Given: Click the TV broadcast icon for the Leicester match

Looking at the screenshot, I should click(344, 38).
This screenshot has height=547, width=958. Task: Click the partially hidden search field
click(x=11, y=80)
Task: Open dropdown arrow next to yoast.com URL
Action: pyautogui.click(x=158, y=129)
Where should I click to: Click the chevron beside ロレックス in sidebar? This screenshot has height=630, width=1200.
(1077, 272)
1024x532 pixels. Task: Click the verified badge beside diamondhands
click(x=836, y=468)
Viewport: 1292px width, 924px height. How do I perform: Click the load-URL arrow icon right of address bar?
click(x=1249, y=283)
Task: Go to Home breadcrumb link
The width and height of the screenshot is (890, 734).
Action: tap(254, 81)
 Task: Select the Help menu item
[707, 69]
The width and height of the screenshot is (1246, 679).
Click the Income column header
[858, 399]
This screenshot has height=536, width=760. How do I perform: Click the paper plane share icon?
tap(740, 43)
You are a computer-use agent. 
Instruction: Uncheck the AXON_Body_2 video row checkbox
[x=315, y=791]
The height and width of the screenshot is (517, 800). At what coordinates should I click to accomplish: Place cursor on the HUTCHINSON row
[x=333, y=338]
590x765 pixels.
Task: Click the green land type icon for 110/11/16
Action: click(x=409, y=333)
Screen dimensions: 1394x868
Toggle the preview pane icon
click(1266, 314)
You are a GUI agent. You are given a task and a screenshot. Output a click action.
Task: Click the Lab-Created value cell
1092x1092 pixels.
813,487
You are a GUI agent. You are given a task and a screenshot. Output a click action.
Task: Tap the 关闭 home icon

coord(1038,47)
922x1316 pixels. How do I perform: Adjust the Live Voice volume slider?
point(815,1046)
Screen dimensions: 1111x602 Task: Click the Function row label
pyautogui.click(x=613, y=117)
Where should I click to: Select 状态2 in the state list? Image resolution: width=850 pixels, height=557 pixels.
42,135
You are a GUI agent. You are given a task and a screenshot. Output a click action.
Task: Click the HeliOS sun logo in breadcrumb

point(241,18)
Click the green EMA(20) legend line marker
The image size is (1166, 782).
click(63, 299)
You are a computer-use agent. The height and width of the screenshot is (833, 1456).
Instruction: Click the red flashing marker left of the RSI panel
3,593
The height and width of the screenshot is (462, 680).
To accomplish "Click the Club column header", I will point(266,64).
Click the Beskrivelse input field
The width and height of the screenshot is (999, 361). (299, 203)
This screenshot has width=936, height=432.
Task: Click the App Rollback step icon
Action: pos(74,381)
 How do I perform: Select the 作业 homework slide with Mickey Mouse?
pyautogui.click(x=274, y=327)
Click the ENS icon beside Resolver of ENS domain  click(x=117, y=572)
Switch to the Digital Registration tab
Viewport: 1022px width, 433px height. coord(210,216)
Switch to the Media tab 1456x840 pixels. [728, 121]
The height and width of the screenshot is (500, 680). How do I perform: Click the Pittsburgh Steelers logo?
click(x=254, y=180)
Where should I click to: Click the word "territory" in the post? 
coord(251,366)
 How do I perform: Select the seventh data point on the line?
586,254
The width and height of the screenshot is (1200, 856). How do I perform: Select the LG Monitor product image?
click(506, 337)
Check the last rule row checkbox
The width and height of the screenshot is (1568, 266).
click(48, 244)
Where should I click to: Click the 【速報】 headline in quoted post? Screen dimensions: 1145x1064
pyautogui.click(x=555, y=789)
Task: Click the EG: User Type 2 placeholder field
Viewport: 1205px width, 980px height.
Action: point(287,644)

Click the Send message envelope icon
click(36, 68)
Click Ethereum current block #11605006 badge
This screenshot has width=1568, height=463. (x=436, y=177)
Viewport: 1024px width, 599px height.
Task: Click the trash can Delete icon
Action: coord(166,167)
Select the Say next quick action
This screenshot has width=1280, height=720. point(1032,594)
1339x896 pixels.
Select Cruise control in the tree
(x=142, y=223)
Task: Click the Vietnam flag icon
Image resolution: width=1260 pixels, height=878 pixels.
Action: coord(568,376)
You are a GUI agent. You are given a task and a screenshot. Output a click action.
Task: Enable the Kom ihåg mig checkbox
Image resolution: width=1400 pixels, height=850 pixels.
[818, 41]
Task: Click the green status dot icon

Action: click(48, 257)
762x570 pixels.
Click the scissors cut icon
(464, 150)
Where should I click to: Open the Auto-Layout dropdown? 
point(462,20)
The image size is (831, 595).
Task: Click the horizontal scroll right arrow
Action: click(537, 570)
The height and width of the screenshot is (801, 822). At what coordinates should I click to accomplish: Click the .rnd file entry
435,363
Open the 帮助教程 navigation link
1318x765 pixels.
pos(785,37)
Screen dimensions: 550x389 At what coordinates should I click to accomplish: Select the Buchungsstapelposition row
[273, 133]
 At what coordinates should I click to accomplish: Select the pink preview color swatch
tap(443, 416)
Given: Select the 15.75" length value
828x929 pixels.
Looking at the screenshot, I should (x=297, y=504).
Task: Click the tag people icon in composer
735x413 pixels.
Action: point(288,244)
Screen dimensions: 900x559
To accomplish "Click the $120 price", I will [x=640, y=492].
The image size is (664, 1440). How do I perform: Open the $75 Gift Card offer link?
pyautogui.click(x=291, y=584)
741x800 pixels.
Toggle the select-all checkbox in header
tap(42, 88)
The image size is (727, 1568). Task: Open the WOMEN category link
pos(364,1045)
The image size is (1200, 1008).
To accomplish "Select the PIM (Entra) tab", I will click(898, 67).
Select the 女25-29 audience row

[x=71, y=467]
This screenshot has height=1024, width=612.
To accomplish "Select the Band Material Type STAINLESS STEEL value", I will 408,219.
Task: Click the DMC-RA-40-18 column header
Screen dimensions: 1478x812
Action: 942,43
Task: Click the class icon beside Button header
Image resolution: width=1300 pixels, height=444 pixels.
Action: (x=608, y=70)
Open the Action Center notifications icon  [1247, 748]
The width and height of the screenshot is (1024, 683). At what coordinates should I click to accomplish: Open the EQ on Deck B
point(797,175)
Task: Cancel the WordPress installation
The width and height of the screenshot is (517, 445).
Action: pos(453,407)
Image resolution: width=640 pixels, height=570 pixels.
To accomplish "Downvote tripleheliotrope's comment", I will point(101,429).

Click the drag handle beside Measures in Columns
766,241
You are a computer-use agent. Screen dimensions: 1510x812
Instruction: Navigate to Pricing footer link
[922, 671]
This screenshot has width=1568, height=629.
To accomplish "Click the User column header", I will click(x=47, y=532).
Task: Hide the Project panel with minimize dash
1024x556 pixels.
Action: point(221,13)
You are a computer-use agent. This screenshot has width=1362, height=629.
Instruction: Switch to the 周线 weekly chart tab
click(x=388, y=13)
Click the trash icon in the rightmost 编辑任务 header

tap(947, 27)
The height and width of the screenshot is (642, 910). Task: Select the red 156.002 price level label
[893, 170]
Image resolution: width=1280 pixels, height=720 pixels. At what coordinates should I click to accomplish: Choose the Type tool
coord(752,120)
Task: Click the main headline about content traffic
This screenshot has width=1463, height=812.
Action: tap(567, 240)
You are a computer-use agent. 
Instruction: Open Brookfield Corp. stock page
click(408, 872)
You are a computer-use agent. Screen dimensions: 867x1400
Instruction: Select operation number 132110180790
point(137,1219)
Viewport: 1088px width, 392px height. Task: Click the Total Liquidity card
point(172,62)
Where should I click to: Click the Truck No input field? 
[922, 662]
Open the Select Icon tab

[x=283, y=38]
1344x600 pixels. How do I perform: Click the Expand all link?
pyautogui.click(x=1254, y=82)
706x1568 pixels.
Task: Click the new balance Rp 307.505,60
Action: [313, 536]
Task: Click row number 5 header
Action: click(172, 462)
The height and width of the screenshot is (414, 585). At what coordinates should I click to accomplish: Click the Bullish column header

------------------------------------------------------------------------

ABOUT THIS TASK
Search the material above for lines containing the string "User", then pull them out.

ANSWER TO THIS TASK
Task: Click the EG: User Type 2 placeholder field
To accomplish "Click the User column header", I will click(x=47, y=532).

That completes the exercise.